I think there should be a clever way to do this, easily.. I would very much appreciate your comments, thoughts and guidance on here.
I'm trying to build a (simple) twitter-clone which uses CouchDB as Database-Backend.
Because of its reduced feature set, I'm almost finished with coding, but there's one thing left I can't solve with CouchDB - the per user timeline.
As with twitter, the per user timeline should show the tweets of all people I'm following, in a chronological order. With SQL it's a quite simple Select-Statement, but I don't know how to reproduce this with CouchDBs Map/Reduce.
Here's the SQL-Statement I would use with an RDBMS:
SELECT * FROM tweets WHERE user_id IN [1,5,20,33,...] ORDER BY created_at DESC;
CouchDB schema details
user-schema:
{
_id:xxxxxxx,
_rev:yyyyyy,
"type":"user",
"user_id":1,
"username":"john",
...
}
tweet-schema:
{
"_id":"xxxx",
"_rev":"yyyy",
"type":"tweet",
"text":"Sample Text",
"user_id":1,
...
"created_at":"2011-10-17 10:21:36 +000"
}
With view collations it's quite simple to query CouchDB for a list of "all tweets with user_id = 1 ordered chronologically".
But how do I retrieve a list of "all tweets which belongs to the users with the ID 1,2,3,... ordered chronologically"? Do I need another schema for my application?
The best way of doing this would be to save the created_at as a timestamp and then create a view, and map all tweets to the user_id:
function(doc){
if(doc.type == 'tweet'){
emit(doc.user_id, doc);
}
}
Then query the view with the user id's as keys, and in your application sort them however you want(most have a sort method for arrays).
Edited one last time - Was trying to make it all in couchDB... see revisions :)
Is that a CouchDB-only app? Or do you use something in between for additional buisness logic. In the latter case, you could achieve this by running multiple queries.

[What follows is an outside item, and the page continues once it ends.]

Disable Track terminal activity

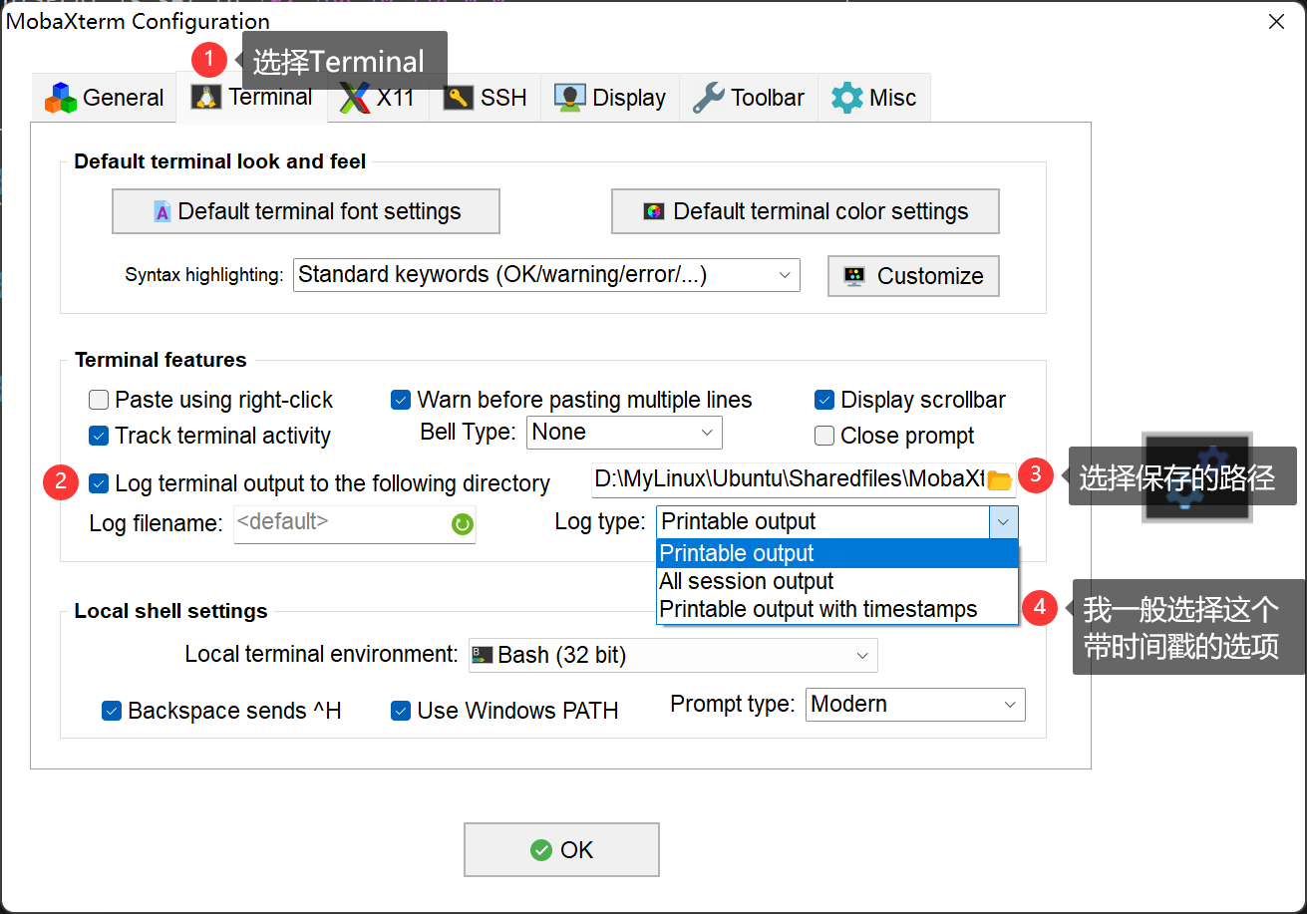(x=99, y=436)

This might include merging different views. Another approach would be to add a list of "private readers" for each tweet. It allows user-specific (partial) views, but also introduces the complexity of adding the list of readers for each new tweet, or even updating the list in case of new followers or unfollow operations.
It's important to think of possible operations and their frequencies. So when you're mostly generating lists of tweets, it's better to shift the complexity into the way how to integrate the reader information into your documents (i.e. integrating the readers into your tweet doc) and then easily build efficient view indices.

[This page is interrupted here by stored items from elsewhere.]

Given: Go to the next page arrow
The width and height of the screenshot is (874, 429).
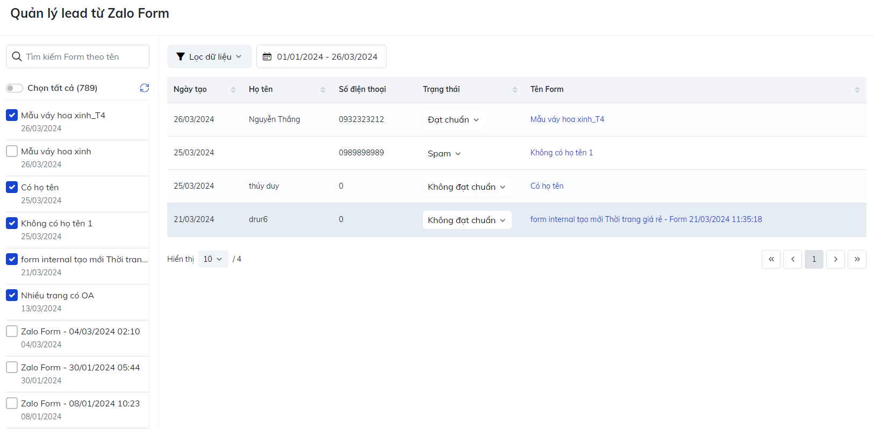Looking at the screenshot, I should click(835, 259).
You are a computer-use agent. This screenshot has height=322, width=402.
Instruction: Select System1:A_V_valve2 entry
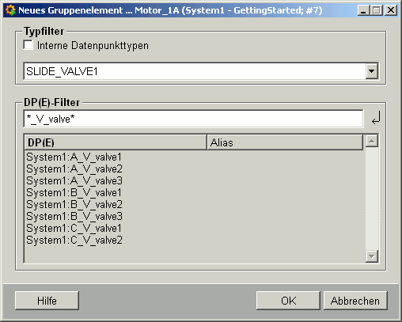click(74, 169)
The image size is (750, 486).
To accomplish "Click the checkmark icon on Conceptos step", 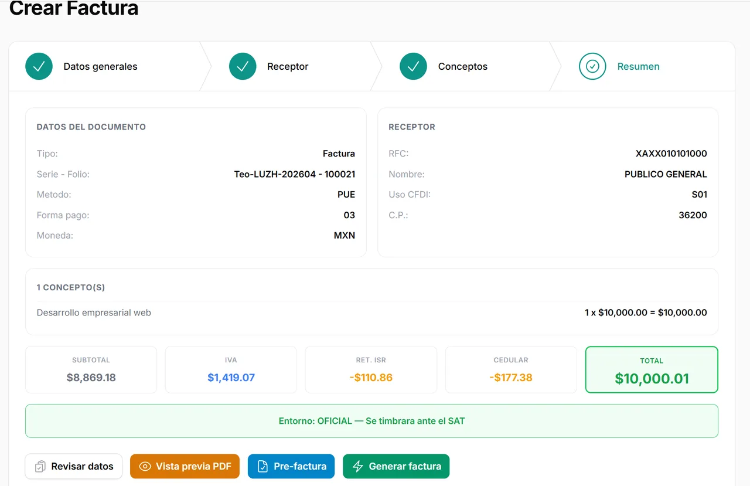I will tap(413, 66).
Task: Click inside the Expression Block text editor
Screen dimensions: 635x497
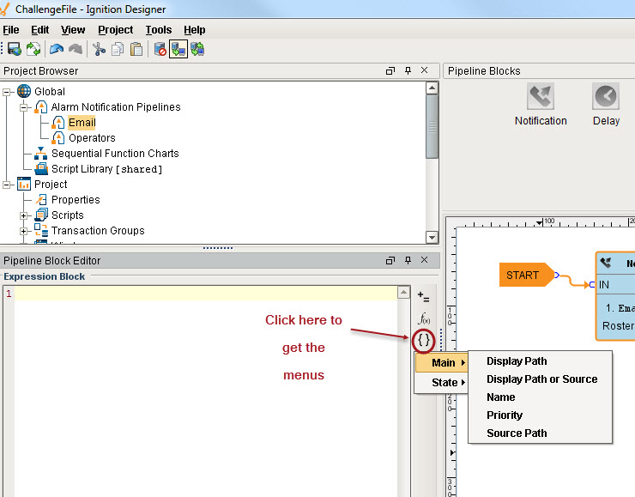Action: pos(206,386)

If you have many changes to your data, it's better to design your database not to update too many existing documents at the same time. Instead, try to add data by adding new documents and aggregate via complex views.
But you have shown an edge case where the simple (1-dimensional) list-based index is not enough. You'd actually need secondary indices to filter by time and user-ids (given that fact that you also need partial ranges for both). But this not possible in CouchDB, so you need to work around by shifting "query" data into your docs and use them when building the view.